Just a short time after the death of Porter Wagoner, country music has suffered the loss of another pioneer and legend, the great country songwriter, western-swing bandleader, and Country Music Hall of Famer Hank Thompson. He died of lung cancer November 6 at his home in Forth Worth, Texas, at age 82.
Many country fans today don't know Thompson's music the way they do those of Hank Williams or Bob Wills, but Thompson and his band the Brazos Valley Boys were huge in their heyday, consistent hitmakers from the late '40s ("Whoa Sailor") through the '70s. The song that pushed Thompson over the top was "The Wild Side of Life," which spent 15 weeks at No. 1 in 1952, but he had many others, too, including "Six Pack to Go," "Humpty Dumpty Heart," "Swing Wide Your Gate of Love," and "Where is the Circus." On these and more he showed an innate ability to mix down-and-out themes with a humorous, good-natured attitude, doing so with genuine feeling--these weren't just one-shot novelties, they were true honky-tonk songs. On top of that, the melodies were immediately catchy and the rhythms big, lively, and built for dancing. His music was western swing in the big-band style of Wills and Milton Brown, but filtered through the honky-tonk of stars like Williams and Ernest Tubb (Thompson dubbed his music "honky-tonk swing"); then freshened up for listeners and dance fans not only in western swing's home turf (Texas, Oklahoma, and California) but all over the U.S.

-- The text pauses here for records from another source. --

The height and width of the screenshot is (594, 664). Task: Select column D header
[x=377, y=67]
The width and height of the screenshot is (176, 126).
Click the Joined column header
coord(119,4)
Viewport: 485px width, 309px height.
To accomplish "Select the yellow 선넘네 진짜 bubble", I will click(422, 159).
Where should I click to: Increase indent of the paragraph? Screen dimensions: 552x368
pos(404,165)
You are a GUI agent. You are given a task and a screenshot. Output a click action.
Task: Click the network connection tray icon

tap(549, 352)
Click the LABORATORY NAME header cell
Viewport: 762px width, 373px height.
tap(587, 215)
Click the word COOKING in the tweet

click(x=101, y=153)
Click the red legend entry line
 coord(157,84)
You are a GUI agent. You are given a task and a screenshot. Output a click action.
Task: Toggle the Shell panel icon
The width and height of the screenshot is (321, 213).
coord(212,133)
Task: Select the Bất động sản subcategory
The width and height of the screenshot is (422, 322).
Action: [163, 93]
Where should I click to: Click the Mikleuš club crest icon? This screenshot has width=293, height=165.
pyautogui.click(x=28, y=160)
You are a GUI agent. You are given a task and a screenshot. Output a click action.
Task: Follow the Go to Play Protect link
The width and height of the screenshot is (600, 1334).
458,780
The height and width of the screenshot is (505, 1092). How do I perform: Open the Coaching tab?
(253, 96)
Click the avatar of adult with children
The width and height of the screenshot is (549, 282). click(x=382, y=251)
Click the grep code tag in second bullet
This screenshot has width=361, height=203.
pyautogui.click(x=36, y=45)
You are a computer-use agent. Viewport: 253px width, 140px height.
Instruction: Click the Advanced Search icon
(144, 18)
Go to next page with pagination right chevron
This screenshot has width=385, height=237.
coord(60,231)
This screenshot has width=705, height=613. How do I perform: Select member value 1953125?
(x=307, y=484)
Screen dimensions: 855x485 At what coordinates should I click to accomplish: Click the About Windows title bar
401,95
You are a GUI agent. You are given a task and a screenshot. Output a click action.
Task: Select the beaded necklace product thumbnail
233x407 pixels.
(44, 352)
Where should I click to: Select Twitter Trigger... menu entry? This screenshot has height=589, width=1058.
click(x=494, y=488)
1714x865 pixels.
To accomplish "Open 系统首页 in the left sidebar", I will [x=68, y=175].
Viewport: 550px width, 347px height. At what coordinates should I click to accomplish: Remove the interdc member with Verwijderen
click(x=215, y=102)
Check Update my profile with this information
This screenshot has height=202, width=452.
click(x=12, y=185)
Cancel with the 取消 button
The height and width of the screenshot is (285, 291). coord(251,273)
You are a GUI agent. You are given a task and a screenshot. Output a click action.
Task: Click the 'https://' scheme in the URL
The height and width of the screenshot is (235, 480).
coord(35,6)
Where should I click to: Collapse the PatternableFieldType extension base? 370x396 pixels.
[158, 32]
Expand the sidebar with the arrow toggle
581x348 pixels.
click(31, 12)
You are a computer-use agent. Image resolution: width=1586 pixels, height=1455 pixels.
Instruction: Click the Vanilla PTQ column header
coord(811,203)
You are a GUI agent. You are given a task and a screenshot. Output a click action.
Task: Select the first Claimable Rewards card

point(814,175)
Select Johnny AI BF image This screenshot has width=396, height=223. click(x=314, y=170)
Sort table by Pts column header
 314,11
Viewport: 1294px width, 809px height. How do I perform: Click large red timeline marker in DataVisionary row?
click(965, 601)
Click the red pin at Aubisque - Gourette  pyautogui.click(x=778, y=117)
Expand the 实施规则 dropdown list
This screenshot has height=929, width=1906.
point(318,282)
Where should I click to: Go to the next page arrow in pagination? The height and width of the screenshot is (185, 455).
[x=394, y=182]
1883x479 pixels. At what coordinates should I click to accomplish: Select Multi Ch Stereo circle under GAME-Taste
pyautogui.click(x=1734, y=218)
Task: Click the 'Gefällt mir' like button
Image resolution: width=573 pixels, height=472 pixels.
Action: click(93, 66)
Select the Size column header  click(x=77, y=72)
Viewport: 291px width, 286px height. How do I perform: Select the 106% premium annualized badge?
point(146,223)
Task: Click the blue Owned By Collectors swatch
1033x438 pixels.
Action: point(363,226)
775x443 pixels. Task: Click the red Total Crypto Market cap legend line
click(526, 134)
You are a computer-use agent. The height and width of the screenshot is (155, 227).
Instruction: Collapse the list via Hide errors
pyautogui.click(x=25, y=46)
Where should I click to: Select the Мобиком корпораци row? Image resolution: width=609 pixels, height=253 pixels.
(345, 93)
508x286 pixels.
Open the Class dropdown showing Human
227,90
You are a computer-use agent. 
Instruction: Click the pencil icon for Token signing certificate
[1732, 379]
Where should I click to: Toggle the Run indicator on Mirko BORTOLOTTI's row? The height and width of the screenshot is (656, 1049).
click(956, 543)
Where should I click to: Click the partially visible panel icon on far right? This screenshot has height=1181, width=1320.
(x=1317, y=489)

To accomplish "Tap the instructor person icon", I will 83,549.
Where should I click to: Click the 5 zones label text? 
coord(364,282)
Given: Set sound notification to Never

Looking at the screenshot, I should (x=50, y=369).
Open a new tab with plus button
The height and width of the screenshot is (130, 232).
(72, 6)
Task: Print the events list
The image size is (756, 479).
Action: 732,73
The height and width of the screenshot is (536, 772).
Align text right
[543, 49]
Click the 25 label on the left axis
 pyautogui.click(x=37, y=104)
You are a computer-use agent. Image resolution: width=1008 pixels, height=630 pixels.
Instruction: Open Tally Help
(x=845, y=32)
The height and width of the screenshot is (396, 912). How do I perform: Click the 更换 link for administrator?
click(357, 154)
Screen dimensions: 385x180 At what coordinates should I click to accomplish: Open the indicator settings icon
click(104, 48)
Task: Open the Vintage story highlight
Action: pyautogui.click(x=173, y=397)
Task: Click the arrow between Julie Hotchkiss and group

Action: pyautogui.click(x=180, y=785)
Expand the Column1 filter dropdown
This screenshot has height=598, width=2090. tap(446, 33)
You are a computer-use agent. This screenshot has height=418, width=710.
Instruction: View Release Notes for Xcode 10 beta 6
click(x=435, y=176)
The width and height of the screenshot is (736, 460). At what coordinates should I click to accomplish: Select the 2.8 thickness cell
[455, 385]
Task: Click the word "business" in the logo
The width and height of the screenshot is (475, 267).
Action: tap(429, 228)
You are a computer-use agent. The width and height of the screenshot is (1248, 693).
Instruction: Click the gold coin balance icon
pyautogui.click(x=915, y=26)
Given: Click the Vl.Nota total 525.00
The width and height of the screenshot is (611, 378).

Another key point in his career was his insistence on better sound quality while touring. During his stint in the Navy and at college (he studied at Princeton, among other places) he trained as an electrical engineer. So when he began facing what he called "pathetically inadequate" electrical and sound systems in clubs and dance halls, he devised a portable system to give his shows better sound and light quality than fans had seen before.
There are some great Thompson collections out there I'd recommend for sure. Vintage is a good (and currently dirt-cheap on Amazon) collection of his early Capitol classics, while The Best of Hank Thompson focuses on his later material for Warner Brothers and Dot, which is equally strong.